Babcott tem razão, não preciso mais.

Decidido, ele apagou o lampião, ajeitou-se, fechou os olhos, rezando por ela e por sua própria família, para que a mãe lhes desse a bênção, e depois por si mesmo. Ó, Deus, ajude-me a melhorar... tenho medo, muito medo.

Mas o sono não veio de imediato. Virar-se ou tentar encontrar uma posição mais confortável sempre doía, fazendo-o lembrar da Tokaidô e de Canterbury. Meio adormecido, meio acordado, a mente fervilhava com a história do livro, os detalhes macabros. Como acabaria? Todos os tipos de imagens aflorando. Algumas terríveis, outras belas, algumas vívidas, cada pequeno movimento em busca de conforto fazendo desabrochar as flores da dor.

O tempo passou, outra hora, talvez minutos, e depois ele tomou o elixir, relaxou, contente, sabendo que em breve estaria flutuando no sono, a mão de Angelique em seu corpo, sua própria mão a explorando, nos seios, por toda parte, ela também o acariciando, na maior felicidade, num contato que não se limitava às mãos.

15

Sexta-feira, 3 de outubro:

Logo depois do amanhecer, Angelique saiu da cama, sentou à penteadeira, diante das janelas da sacada que dava para a High Street e a enseada. Sentia-se muito cansada. Seu diário estava na gaveta trancada. A capa era de couro vermelho, opaco, e também tinha um cadeado. Ela pegou a pequena chave no esconderijo, abriu o diário, mergulhou a pena na tinta e começou a escrever, mais como se fosse de uma amiga para outra... e o diário parecia agora sua única amizade, a única coisa com que se sentia segura:

“Sexta-feira, dia 3: outra noite péssima, e me sinto horrível. Já se passaram quatro dias desde que André me deu a terrível notícia sobre o pai. A partir de então, tenho sido incapaz de escrever qualquer coisa, de fazer qualquer coisa, venho trancando as portas e ‘ficado de cama’, simulando uma febre, levantando-me apenas uma ou duas vezes por dia para visitar meu Malcolm, atenuar sua ansiedade. Fecho a porta a todo mundo, à exceção de minha criada, a quem odeio, e concordei em receber Jamie uma vez, e também André.

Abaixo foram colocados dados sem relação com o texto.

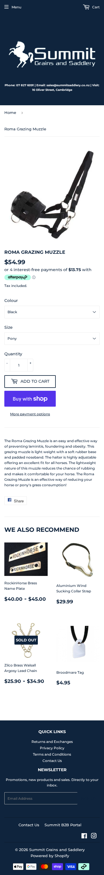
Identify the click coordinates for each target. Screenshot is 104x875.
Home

Pobre Malcolm, ficou fora de si de preocupação no primeiro dia em que não apareci, nem abri minha porta, e insistiu em ser carregado numa maca até meu boudoir, para me ver... mesmo que tivessem de arrombar a porta. Consegui evitar que isso acontecesse forçando-me a visitá-lo, dizendo que estava bem, apenas sentia uma dor de cabeça, que não precisava dos cuidados de Babcott, e ele não precisava se preocupar com minhas lágrimas. Em particular, disse-lhe que era apenas ‘aquela época do mês’, e às vezes o fluxo era muito intenso, e meus dias eram irregulares. Ele ficou embaraçado de maneira inacreditável por eu ter mencionado meu período! Inacreditável! Quase como se nada soubesse sobre essa função feminina. Às vezes não consigo entendê-lo nem um pouco, embora ele seja gentil e atencioso, como jamais conheci outro igual. Mais uma preocupação: a verdade é que o pobre coitado não parece muito melhor, e todos os dias sente tanta dor que tenho vontade de chorar.”

Bendita Mãe, dê-me forças!, pensou ela. E há outro problema. Tento não me preocupar, mas estou frenética. O dia se aproxima. Quando chegar, ficarei livre daquele terror, mas não da penúria.